*THE TASK*.
Each entry needs to be repeated exactly, with nothing added or removed.

[Data extracted from a collection]
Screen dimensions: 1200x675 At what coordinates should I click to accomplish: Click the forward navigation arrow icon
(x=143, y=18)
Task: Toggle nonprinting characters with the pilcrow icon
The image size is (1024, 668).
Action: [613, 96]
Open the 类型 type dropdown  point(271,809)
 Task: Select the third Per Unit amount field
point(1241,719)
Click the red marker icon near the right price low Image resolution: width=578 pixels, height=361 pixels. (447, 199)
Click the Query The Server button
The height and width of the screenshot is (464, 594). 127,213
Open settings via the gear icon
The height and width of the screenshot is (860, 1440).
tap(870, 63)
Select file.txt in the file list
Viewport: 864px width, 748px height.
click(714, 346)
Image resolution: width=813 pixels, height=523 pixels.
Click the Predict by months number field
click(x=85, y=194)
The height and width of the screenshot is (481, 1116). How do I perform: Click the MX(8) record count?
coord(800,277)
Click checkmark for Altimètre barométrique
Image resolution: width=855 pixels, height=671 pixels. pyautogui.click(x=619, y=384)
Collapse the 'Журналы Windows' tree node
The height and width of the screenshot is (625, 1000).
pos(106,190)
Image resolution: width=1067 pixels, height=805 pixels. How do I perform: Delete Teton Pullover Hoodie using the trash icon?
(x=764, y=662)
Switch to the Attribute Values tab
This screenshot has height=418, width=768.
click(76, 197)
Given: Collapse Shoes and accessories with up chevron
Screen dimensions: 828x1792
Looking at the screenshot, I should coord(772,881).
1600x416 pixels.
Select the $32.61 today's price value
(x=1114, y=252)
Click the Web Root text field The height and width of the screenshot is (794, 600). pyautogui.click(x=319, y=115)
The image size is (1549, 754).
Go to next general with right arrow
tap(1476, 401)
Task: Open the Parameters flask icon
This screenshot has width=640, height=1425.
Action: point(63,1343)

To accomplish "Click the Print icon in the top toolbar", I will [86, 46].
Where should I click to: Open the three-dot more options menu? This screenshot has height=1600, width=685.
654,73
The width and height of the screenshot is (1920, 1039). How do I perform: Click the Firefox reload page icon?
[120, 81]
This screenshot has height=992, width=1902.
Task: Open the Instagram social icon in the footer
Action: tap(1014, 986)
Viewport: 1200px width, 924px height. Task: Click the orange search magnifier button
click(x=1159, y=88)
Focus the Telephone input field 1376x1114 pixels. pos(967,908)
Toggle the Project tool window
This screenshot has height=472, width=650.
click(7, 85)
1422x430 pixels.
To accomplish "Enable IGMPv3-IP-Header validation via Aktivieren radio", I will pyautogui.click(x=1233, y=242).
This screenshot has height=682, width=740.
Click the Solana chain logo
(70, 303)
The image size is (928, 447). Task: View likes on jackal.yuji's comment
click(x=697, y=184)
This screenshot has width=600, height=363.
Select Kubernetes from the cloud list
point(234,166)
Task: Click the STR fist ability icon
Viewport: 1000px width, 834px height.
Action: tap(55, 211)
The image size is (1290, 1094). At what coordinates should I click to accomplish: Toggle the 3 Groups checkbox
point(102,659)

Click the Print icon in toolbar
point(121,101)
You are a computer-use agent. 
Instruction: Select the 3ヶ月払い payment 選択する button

*RESULT*.
Screen dimensions: 1200x675 At what coordinates should I click to accomplish: Click the forward navigation arrow icon
(x=143, y=18)
Task: Toggle nonprinting characters with the pilcrow icon
The image size is (1024, 668).
Action: [613, 96]
Open the 类型 type dropdown  point(271,809)
 Task: Select the third Per Unit amount field
point(1241,719)
Click the red marker icon near the right price low Image resolution: width=578 pixels, height=361 pixels. (447, 199)
Click the Query The Server button
The height and width of the screenshot is (464, 594). 127,213
Open settings via the gear icon
The height and width of the screenshot is (860, 1440).
tap(870, 63)
Select file.txt in the file list
Viewport: 864px width, 748px height.
click(714, 346)
Image resolution: width=813 pixels, height=523 pixels.
Click the Predict by months number field
click(x=85, y=194)
The height and width of the screenshot is (481, 1116). How do I perform: Click the MX(8) record count?
coord(800,277)
Click checkmark for Altimètre barométrique
Image resolution: width=855 pixels, height=671 pixels. pyautogui.click(x=619, y=384)
Collapse the 'Журналы Windows' tree node
The height and width of the screenshot is (625, 1000).
pos(106,190)
Image resolution: width=1067 pixels, height=805 pixels. How do I perform: Delete Teton Pullover Hoodie using the trash icon?
(x=764, y=662)
Switch to the Attribute Values tab
This screenshot has height=418, width=768.
click(76, 197)
Given: Collapse Shoes and accessories with up chevron
Screen dimensions: 828x1792
Looking at the screenshot, I should coord(772,881).
1600x416 pixels.
Select the $32.61 today's price value
(x=1114, y=252)
Click the Web Root text field The height and width of the screenshot is (794, 600). pyautogui.click(x=319, y=115)
The image size is (1549, 754).
Go to next general with right arrow
tap(1476, 401)
Task: Open the Parameters flask icon
This screenshot has width=640, height=1425.
Action: point(63,1343)

To accomplish "Click the Print icon in the top toolbar", I will [86, 46].
Where should I click to: Open the three-dot more options menu? This screenshot has height=1600, width=685.
654,73
The width and height of the screenshot is (1920, 1039). How do I perform: Click the Firefox reload page icon?
[120, 81]
This screenshot has height=992, width=1902.
Task: Open the Instagram social icon in the footer
Action: tap(1014, 986)
Viewport: 1200px width, 924px height. Task: Click the orange search magnifier button
click(x=1159, y=88)
Focus the Telephone input field 1376x1114 pixels. pos(967,908)
Toggle the Project tool window
This screenshot has height=472, width=650.
click(7, 85)
1422x430 pixels.
To accomplish "Enable IGMPv3-IP-Header validation via Aktivieren radio", I will pyautogui.click(x=1233, y=242).
This screenshot has height=682, width=740.
Click the Solana chain logo
(70, 303)
The image size is (928, 447). Task: View likes on jackal.yuji's comment
click(x=697, y=184)
This screenshot has width=600, height=363.
Select Kubernetes from the cloud list
point(234,166)
Task: Click the STR fist ability icon
Viewport: 1000px width, 834px height.
Action: tap(55, 211)
The image size is (1290, 1094). At what coordinates should I click to accomplish: Toggle the 3 Groups checkbox
point(102,659)

Click the Print icon in toolbar
point(121,101)
You are a computer-use agent. 
Instruction: Select the 3ヶ月払い payment 選択する button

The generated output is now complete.